Task requirements: Print again, word for word, the lines running from the line with "You are a computer-use agent. This" to the line with "This screenshot has width=744, height=784.", both included.

------ Data provided

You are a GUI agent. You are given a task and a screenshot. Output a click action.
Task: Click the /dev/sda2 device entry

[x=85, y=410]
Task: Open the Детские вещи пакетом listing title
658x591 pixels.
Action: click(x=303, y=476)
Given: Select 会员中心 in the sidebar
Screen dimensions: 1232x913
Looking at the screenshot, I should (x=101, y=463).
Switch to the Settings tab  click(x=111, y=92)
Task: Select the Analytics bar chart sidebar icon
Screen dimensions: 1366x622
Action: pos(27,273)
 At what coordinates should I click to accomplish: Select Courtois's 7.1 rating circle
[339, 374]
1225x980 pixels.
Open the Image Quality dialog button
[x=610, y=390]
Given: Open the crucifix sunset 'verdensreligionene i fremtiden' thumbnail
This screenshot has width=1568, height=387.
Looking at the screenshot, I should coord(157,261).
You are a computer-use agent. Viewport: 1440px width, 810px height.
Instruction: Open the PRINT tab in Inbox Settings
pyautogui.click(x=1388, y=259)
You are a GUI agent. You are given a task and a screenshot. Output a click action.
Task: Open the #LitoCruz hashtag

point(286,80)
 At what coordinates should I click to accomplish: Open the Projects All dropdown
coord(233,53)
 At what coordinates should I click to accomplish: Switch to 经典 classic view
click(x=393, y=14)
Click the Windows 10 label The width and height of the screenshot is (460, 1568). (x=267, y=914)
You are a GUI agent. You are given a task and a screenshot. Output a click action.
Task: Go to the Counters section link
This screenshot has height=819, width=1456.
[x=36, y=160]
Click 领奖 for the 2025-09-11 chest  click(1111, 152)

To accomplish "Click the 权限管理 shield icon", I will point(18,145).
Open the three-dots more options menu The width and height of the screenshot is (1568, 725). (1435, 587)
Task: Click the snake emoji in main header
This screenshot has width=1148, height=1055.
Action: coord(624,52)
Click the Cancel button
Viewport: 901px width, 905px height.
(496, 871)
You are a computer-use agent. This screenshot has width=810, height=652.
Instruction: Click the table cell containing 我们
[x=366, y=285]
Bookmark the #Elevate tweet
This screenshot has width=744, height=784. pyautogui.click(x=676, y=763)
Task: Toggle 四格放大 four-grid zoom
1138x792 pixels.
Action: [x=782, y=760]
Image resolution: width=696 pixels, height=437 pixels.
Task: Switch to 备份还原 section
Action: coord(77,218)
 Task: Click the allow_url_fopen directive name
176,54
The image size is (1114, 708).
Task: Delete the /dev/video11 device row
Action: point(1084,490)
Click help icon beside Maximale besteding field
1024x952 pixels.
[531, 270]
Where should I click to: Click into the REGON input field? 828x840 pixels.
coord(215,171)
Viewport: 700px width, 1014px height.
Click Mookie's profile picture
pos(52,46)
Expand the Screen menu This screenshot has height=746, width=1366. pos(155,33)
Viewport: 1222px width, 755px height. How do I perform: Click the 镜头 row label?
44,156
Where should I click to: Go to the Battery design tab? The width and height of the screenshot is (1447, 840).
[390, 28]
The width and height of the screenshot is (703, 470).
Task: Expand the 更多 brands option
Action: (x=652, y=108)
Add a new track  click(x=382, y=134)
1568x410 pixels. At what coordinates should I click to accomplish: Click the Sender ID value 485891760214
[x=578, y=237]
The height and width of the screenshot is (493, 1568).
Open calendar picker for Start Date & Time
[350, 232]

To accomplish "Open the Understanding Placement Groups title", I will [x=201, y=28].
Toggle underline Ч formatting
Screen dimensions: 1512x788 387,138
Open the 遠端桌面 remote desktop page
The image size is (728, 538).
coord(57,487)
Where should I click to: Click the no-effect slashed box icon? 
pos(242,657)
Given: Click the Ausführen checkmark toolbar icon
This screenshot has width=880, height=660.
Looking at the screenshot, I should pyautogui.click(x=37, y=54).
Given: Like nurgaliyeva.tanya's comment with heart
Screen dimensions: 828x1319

------------

Solution for this exercise:
You are a computer-use agent. This screenshot has width=810, height=652.
Instruction: Click the table cell containing 我们
[x=366, y=285]
Bookmark the #Elevate tweet
This screenshot has width=744, height=784. pyautogui.click(x=676, y=763)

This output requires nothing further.